EXERCISE>
The records below must be returned in full and unaltered.

[PROVIDED DATA]

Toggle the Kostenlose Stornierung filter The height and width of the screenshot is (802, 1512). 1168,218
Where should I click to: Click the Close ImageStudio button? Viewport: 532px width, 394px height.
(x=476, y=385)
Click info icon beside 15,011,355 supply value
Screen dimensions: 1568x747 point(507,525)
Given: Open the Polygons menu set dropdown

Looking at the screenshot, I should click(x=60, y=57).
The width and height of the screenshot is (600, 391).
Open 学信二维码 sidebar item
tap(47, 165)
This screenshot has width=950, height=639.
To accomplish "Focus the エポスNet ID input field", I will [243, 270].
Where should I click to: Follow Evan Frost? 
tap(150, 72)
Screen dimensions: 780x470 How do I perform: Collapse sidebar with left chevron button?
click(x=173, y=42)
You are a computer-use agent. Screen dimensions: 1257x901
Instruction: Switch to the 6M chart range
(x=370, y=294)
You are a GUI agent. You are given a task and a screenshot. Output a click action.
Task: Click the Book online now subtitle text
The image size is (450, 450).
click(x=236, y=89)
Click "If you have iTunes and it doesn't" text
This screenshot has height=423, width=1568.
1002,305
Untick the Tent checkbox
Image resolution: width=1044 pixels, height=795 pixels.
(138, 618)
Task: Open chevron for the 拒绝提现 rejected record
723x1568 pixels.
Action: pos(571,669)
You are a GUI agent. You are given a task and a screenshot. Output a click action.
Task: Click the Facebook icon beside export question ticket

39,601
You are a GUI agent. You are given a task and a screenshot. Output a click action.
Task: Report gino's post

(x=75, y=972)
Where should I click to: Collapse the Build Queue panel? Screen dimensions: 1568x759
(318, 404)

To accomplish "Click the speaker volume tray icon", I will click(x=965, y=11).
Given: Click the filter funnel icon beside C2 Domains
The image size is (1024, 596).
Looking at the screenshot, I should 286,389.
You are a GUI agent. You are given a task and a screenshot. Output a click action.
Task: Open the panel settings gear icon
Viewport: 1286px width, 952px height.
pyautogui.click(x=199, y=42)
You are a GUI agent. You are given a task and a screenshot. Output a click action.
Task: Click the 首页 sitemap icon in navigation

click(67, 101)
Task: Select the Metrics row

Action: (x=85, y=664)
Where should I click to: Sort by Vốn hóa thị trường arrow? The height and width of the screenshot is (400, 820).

[/PROVIDED DATA]

RESPONSE>
Toggle the Kostenlose Stornierung filter The height and width of the screenshot is (802, 1512). 1168,218
Where should I click to: Click the Close ImageStudio button? Viewport: 532px width, 394px height.
(x=476, y=385)
Click info icon beside 15,011,355 supply value
Screen dimensions: 1568x747 point(507,525)
Given: Open the Polygons menu set dropdown

Looking at the screenshot, I should click(x=60, y=57).
The width and height of the screenshot is (600, 391).
Open 学信二维码 sidebar item
tap(47, 165)
This screenshot has width=950, height=639.
To accomplish "Focus the エポスNet ID input field", I will [243, 270].
Where should I click to: Follow Evan Frost? 
tap(150, 72)
Screen dimensions: 780x470 How do I perform: Collapse sidebar with left chevron button?
click(x=173, y=42)
You are a computer-use agent. Screen dimensions: 1257x901
Instruction: Switch to the 6M chart range
(x=370, y=294)
You are a GUI agent. You are given a task and a screenshot. Output a click action.
Task: Click the Book online now subtitle text
The image size is (450, 450).
click(x=236, y=89)
Click "If you have iTunes and it doesn't" text
This screenshot has height=423, width=1568.
1002,305
Untick the Tent checkbox
Image resolution: width=1044 pixels, height=795 pixels.
(138, 618)
Task: Open chevron for the 拒绝提现 rejected record
723x1568 pixels.
Action: pos(571,669)
You are a GUI agent. You are given a task and a screenshot. Output a click action.
Task: Click the Facebook icon beside export question ticket

39,601
You are a GUI agent. You are given a task and a screenshot. Output a click action.
Task: Report gino's post

(x=75, y=972)
Where should I click to: Collapse the Build Queue panel? Screen dimensions: 1568x759
(318, 404)

To accomplish "Click the speaker volume tray icon", I will click(x=965, y=11).
Given: Click the filter funnel icon beside C2 Domains
The image size is (1024, 596).
Looking at the screenshot, I should 286,389.
You are a GUI agent. You are given a task and a screenshot. Output a click action.
Task: Open the panel settings gear icon
Viewport: 1286px width, 952px height.
pyautogui.click(x=199, y=42)
You are a GUI agent. You are given a task and a screenshot. Output a click action.
Task: Click the 首页 sitemap icon in navigation

click(67, 101)
Task: Select the Metrics row

Action: (x=85, y=664)
Where should I click to: Sort by Vốn hóa thị trường arrow? The height and width of the screenshot is (400, 820).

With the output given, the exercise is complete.